_EXERCISE_.
Please repeat the listing exactly, starting at its first line and stopping after the line that contains "Given: Click the".

_EXERCISE INPUTS_.

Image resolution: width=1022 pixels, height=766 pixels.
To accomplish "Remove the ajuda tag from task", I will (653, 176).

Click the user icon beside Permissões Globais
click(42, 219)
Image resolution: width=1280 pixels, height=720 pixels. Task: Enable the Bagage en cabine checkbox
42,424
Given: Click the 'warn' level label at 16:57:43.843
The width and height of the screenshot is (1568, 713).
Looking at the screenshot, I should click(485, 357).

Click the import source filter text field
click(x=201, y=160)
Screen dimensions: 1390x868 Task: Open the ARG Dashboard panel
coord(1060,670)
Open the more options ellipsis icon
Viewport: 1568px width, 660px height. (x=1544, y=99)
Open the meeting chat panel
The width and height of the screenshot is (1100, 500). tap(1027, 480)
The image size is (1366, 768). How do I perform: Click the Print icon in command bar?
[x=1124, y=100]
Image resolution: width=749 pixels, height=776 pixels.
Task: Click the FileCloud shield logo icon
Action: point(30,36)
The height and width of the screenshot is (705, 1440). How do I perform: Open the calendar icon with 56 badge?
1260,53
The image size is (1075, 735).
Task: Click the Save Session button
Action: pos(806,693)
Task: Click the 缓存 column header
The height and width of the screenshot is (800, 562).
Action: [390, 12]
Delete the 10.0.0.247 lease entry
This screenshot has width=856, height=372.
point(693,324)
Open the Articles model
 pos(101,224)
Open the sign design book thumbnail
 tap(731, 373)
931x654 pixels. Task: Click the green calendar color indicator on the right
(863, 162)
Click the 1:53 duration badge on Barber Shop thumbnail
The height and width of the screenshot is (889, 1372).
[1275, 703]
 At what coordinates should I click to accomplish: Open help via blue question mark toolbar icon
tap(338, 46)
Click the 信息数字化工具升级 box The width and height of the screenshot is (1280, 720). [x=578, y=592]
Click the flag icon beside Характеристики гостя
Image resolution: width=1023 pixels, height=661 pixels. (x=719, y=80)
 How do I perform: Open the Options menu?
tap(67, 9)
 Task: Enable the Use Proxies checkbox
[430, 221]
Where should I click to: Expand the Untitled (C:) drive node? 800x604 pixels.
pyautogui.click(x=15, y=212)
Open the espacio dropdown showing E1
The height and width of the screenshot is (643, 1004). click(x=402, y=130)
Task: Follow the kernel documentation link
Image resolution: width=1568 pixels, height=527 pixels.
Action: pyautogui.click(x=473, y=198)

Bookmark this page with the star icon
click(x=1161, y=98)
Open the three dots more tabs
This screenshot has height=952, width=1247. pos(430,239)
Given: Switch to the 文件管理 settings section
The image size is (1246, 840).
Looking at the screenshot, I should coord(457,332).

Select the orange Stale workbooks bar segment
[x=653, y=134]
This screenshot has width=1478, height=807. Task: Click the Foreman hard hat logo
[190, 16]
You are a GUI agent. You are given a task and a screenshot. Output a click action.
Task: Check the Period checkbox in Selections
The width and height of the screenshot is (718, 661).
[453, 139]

_YOUR SOLUTION_.
Image resolution: width=1022 pixels, height=766 pixels.
To accomplish "Remove the ajuda tag from task", I will (653, 176).

Click the user icon beside Permissões Globais
click(42, 219)
Image resolution: width=1280 pixels, height=720 pixels. Task: Enable the Bagage en cabine checkbox
42,424
Given: Click the 'warn' level label at 16:57:43.843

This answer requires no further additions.